Witchcraft, Modern-Day Witches & Wicca

Witchcraft
To some a witch is the embodiment of evil capable of acting out the worst deeds of humanity from cursing to cannibalism, grave robbing to pacts with the Devil. To others, the witch is the haggard, old lady - the outsider in society.

While some would say that witched existed in a very specific point in history, there are others that know witchcraft lives on to this day and understand what it really means to be a witch. Historically witches have been the victim, the scapegoat of a patriarchal society.

Witches have been portrayed in popular culture in every way imaginable. In film and fiction, witches have been depicted as a powerful enchantress, a playful person who enlivens boring suburban existence or a figure of true terror and malevolence, a child murderer, one with psychic abilities such as the Blair Witch.

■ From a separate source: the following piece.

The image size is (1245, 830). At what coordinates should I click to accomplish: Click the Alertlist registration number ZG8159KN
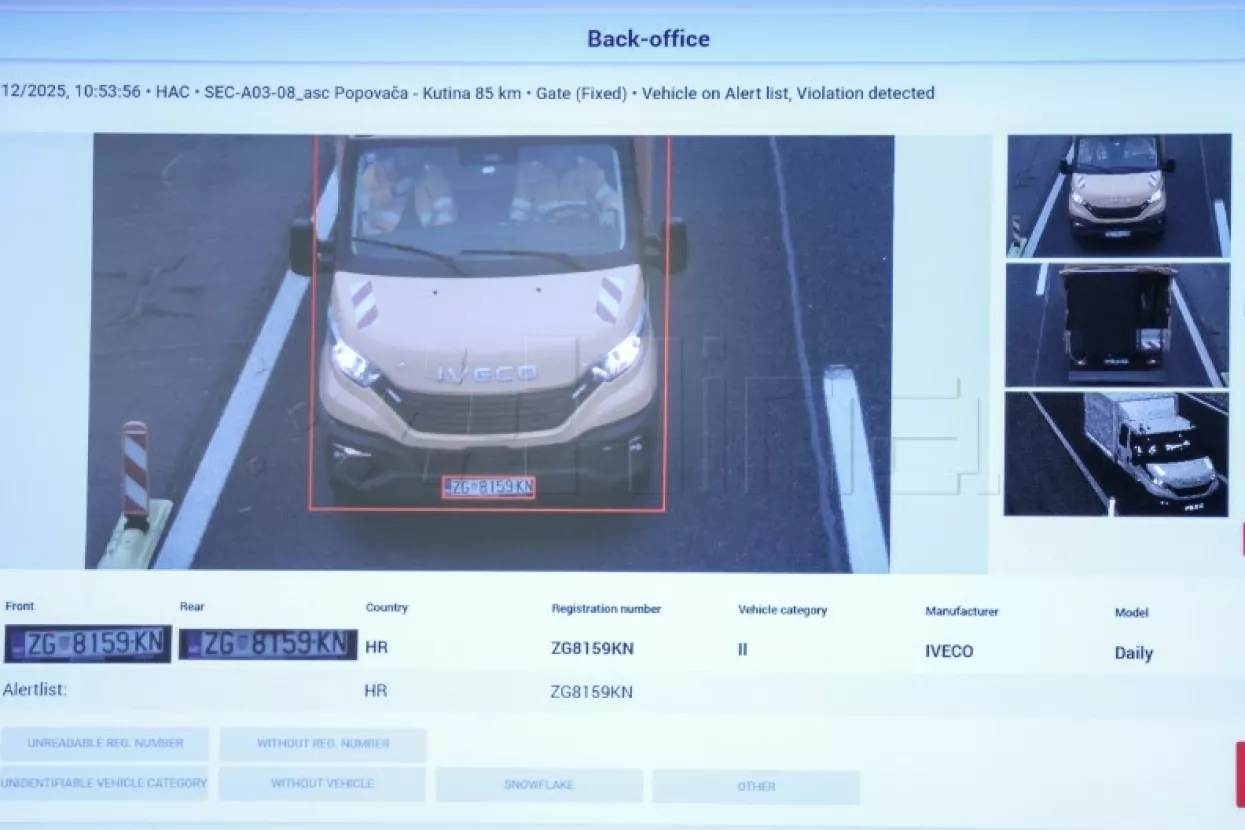point(591,692)
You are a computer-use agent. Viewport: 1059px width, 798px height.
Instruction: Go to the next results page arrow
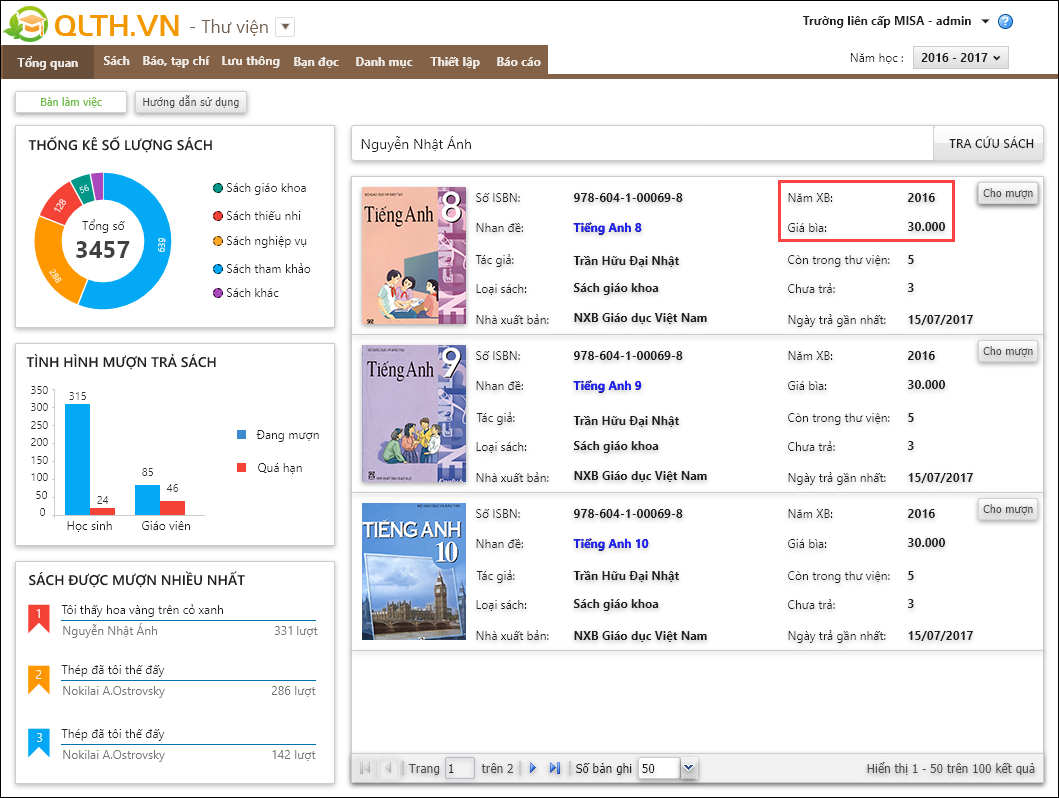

Away from pop culture and amongst those more spiritual, a witch is often described as a goddess, a child of nature, attuned to the seasons and in touch with the old ways of our ancestors. She is a wise woman, who can be a beautiful, powerful being. As a positive image of womanhood who rejects male values and follows her own path she has sometimes been misunderstood.

Cecil Williamson , the founder of the Museum of Witchcraft and Magic in Boscastle, Cornwall Museum, described what he thinks a witch is, "the human skull is the symbol of death. For the witch death holds a strange fascination. Each and every one of wis born to die, but is death a final end to life? The witch says no. For she knows that 'there are other places and other things.' Her whole life and being is devoted to the ever present but unseen world of the spirit. To the witch, the spirit world is a reality, a living thing. To her everything has a spirit, a soul, a personality, be it animal, mineral or vegetable."